Abuelita’s Secret Matzahs

By Sandy Eisenberg Sasso with illustrations by Diana Bryer

Reviewed by Arthur Benveniste

The pages of HaLapid have presented reviews of many books dealing
with the history and culture of crypto Jews, some of them quite scholarly, others written in a more popular style, some fiction and some histories. But, until now, the books have been directed towards an adult readership. What a pleasure to find a book written for children.

In researching the culture of crypto Jews in New Mexico and elsewhere, certain themes come up over and over:

1. Children were not told of their Jewish heritage until reaching early teen years.

2. Sometimes only one child in a family is chosen to carry on the knowledge.

3. Hispanic families have certain practices that differ from that of their Hispanic neighbors.

4. Parents or grandparents are, at first, reluctant to explain their peculiar practices.

All of these themes are included in Abuelita’s Secret Matzahs by Sandy Eisenberg Sasso. A book written on a level that children can understand and which can be read by young readers all by themselves. It is the story of Jacabo who visits his abuelita (grandmother) in Santa Fe, New Mexico. The book includes a glossary of Spanish and Hebrew words used in the text and it ends with a recipe for Jacobo’s favorite Sopa.

Abuelita makes unleavened tortillas at Easter time, lights two candles on Friday night, lights a candelabrum near Christmas time and has other traditions which Jacobo’s Catholic friends don’t follow. Soon a Jewish family moves in next door. They have a son Jacobo’s age. The boys become friends and soon Jacobo recognizes many of his abuelita’s practices in the Jewish home. Questioning his grandmother eventually brings out the truth of their Jewish heritage.

As with any good children’s book, Abuelita’s Secret Matzahs is amply filled with fine illustrations.
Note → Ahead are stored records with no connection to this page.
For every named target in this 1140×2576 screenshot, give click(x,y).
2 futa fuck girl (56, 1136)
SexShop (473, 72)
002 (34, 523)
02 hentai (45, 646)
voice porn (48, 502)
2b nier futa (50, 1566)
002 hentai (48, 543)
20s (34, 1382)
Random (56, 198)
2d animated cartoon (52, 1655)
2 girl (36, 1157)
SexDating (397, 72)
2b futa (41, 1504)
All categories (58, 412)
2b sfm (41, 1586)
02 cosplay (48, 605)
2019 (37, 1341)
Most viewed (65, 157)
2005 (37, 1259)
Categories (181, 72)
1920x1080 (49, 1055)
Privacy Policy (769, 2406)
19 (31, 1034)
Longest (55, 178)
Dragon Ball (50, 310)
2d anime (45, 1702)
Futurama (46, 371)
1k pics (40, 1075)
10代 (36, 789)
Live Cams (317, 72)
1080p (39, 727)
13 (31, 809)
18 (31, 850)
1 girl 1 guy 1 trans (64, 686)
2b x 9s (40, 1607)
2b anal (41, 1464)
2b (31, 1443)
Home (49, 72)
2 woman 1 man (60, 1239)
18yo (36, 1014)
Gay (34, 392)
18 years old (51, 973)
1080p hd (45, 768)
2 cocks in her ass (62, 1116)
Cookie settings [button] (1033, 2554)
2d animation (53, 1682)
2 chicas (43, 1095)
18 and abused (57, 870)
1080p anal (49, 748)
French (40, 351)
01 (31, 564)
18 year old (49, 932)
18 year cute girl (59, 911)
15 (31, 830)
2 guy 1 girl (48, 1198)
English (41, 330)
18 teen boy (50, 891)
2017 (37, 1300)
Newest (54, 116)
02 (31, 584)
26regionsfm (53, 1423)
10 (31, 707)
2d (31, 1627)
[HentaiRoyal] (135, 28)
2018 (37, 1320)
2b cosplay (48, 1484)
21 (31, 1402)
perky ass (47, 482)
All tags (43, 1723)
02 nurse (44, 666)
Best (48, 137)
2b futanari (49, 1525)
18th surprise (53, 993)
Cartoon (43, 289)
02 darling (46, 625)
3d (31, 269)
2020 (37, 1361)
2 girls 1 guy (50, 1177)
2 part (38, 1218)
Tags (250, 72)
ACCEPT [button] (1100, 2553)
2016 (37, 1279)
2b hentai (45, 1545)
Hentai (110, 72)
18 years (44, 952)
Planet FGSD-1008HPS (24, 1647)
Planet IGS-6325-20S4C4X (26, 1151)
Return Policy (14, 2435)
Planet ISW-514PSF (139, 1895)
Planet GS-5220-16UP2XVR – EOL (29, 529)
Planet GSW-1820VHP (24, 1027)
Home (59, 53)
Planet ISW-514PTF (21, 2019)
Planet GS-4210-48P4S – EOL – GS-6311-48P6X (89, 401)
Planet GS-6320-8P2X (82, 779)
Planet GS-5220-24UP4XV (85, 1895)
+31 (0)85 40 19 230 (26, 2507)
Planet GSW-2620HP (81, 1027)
In this case the drawings are by SCJS member, Diana Bryer of New Mexico who has shown her artwork at several of our conferences. Her drawings are simple and face each page of text making it easier for very young readers to understand the story.

The acknowledgments following the title page include gratitude to our own Dr. Stanley Hordes, SCJS Board Member, for his reading of the manuscript and expert advice.

If you have children or young teen-agers in your family, think of Abuelita’s Secret Matzahs as an appropriate, as well as delightful and informative gift for birthdays or holidays.